Three endpoint technologies redefining the workspace

Organisations will deliver twice as many applications remotely compared with 2015, claims Gartner.

"Organisations will centralise a number of applications over the next three years to enable platform- independent computing," said Nathan Hill, research director at Gartner.

"As platform-specific Windows applications dip below a certain threshold and become a "manageable minority" - that is 20 to 30 percent of the application portfolio - organisations will find it increasingly financially and operationally attractive to ring-fence all of them using device-independent delivery options."
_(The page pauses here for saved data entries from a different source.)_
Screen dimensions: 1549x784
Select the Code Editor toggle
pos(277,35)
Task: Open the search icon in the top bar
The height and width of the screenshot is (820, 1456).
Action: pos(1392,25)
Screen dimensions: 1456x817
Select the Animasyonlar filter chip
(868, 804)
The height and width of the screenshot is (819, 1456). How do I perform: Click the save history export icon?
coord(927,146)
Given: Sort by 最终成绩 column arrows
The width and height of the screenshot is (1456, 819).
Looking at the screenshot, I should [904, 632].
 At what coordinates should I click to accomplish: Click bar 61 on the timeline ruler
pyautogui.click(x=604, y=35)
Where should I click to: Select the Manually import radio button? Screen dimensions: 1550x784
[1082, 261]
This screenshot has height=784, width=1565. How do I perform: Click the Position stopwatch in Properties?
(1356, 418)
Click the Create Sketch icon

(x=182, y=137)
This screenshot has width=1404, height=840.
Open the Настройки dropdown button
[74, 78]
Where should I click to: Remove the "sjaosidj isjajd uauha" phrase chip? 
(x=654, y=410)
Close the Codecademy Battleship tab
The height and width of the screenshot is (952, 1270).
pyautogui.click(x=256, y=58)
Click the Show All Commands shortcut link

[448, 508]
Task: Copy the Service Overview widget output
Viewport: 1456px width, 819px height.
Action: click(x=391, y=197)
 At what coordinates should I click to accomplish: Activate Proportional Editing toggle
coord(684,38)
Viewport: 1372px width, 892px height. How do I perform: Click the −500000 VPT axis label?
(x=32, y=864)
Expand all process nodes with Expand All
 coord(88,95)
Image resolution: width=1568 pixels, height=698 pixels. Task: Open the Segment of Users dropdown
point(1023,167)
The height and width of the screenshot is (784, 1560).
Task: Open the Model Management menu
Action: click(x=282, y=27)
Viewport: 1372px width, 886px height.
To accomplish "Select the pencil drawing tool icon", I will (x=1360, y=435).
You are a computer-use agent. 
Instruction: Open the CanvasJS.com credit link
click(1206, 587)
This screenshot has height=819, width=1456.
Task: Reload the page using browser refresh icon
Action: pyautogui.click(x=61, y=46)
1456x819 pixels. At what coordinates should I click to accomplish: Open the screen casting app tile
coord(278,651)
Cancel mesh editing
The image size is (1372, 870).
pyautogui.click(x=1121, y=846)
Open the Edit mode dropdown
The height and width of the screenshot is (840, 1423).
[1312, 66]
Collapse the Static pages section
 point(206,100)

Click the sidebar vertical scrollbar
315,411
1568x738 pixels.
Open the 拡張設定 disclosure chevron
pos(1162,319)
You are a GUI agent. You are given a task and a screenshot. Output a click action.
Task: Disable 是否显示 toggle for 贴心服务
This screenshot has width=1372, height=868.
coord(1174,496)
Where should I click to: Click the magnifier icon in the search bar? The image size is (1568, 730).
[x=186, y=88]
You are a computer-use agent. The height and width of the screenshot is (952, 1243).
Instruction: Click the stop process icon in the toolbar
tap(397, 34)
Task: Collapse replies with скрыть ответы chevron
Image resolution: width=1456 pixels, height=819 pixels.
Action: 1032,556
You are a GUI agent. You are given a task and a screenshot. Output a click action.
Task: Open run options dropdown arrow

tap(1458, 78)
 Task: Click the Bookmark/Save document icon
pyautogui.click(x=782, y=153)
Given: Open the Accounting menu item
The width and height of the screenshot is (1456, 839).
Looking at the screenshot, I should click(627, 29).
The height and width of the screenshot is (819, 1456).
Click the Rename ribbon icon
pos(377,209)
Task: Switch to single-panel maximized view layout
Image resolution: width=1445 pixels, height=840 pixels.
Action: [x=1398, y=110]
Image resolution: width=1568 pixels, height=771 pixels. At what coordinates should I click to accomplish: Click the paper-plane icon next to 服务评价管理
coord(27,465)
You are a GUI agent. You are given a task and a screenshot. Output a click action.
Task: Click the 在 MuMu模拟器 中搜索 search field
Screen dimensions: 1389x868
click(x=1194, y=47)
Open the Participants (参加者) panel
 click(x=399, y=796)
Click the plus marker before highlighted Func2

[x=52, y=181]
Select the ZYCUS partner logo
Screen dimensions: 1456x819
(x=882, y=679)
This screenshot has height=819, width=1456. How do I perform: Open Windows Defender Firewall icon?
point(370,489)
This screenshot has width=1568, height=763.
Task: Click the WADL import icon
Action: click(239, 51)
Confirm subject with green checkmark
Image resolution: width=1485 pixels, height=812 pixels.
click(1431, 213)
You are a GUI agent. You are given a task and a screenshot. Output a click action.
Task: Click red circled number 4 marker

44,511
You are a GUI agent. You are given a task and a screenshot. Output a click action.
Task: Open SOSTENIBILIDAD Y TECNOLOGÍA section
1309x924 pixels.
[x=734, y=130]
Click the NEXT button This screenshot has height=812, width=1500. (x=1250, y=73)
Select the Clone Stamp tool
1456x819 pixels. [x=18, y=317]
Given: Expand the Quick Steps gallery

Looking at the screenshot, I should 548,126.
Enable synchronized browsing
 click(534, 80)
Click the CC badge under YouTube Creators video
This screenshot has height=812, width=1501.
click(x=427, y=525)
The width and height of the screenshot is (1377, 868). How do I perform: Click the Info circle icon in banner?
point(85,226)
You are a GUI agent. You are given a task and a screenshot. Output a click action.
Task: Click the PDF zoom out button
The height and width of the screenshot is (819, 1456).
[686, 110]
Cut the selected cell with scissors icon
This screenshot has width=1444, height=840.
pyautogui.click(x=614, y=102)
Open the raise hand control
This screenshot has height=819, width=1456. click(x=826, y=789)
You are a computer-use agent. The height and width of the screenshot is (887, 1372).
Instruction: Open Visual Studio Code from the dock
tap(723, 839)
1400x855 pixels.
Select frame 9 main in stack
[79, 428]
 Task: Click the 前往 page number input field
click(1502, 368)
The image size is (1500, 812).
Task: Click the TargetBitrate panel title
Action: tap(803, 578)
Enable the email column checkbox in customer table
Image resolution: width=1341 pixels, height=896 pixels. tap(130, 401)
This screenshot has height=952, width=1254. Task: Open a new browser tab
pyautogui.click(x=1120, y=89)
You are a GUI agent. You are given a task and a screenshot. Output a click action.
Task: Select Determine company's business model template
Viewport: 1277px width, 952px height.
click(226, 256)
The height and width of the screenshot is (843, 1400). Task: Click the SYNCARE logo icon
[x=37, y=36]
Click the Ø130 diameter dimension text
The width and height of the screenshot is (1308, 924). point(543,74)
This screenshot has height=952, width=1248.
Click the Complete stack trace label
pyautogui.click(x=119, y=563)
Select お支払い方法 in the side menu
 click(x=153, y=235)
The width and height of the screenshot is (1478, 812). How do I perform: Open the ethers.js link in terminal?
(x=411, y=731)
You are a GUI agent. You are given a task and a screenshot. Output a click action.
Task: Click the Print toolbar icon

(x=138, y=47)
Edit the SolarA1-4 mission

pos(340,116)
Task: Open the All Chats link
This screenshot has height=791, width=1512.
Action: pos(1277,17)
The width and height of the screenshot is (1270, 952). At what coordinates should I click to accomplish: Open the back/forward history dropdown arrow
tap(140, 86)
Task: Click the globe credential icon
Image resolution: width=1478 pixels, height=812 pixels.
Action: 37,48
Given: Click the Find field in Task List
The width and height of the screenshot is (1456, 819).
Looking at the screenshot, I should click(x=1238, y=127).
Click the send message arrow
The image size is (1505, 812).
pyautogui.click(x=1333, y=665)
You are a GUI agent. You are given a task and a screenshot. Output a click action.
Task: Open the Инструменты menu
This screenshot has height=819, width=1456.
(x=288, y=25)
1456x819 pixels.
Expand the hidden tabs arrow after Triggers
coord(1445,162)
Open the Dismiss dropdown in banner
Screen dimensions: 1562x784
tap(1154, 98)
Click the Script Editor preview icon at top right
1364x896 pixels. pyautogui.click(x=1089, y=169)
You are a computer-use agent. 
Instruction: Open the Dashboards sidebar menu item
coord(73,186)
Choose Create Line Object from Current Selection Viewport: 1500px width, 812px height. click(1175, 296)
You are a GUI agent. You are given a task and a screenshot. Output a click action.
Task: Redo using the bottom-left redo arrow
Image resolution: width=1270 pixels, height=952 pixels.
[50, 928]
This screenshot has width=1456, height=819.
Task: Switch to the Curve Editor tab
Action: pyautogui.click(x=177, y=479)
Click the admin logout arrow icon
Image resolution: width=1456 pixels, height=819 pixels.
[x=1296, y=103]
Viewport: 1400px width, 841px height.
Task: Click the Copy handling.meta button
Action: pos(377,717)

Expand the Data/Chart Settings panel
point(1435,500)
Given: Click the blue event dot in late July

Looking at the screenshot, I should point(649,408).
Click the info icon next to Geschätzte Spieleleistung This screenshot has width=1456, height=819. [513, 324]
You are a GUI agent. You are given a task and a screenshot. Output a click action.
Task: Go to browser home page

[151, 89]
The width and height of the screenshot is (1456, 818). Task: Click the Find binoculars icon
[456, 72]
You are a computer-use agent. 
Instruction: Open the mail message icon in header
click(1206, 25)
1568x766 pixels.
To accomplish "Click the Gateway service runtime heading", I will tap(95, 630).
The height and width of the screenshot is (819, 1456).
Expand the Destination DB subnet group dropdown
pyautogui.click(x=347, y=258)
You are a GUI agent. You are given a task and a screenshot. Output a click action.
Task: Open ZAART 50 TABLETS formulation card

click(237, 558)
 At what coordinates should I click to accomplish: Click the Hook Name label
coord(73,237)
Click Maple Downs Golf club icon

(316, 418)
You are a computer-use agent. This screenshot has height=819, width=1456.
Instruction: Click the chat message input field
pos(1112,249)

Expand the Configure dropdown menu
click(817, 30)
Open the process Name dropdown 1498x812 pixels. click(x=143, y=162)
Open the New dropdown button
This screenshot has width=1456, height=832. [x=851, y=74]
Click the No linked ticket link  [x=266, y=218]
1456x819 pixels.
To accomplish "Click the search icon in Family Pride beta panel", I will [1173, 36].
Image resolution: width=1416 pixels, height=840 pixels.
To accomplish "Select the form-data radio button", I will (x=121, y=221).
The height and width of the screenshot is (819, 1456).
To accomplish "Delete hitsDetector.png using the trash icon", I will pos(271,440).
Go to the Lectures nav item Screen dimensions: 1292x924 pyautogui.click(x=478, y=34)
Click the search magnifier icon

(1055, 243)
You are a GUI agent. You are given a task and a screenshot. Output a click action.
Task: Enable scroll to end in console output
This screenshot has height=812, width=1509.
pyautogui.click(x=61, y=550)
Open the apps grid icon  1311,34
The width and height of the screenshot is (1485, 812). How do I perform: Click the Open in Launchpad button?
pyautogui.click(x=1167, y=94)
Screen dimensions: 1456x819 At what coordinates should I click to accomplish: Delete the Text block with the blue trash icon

This is a continuation of using centralised delivery architectures to deliver legacy applications, but it also signals a watershed where the remaining business-critical and platform-dependent applications (that cannot be replaced) must be shifted to allow user-centric computing to evolve at the faster pace that users and software vendors are demanding.

By 2018, reckons Gartner, touchscreens will be shipped on one third of all notebooks.

As the incremental price for touch decreases, it will become more normalised as a default feature for notebooks.

Pricing is expected to get much more competitive in the second half of 2016 as manufacturing processes continue to improve and Windows 10 migration planning starts to accelerate.

By 2018, 30% of enterprises will spend more on display screens than on PCs.

According to Gartner, in the digital workplace users will demand more screen real estate for their workspaces and this will bring forth both higher resolution screens and more of them, leading to scenarios where more money is spent on display screens than on the PC itself.

"All of these trends portend a new employee workspace that is more mobile, more capable of working more naturally with humans, and, overall, more productive and secure," said Ken Dulaney, vice president and distinguished analyst at Gartner.

"Endpoint support staff must rethink the workspace and work with suppliers to rearchitect and re-cost standards.

"From an IT perspective, Windows 10 and the move of applications to the back end will dramatically change how those applications are delivered to employees.

"Updates will be more frequent, more incremental and less obvious to the end user. Software vendors and internal IT have much to do to adapt to this new model and to move away from the image management model for PCs of today."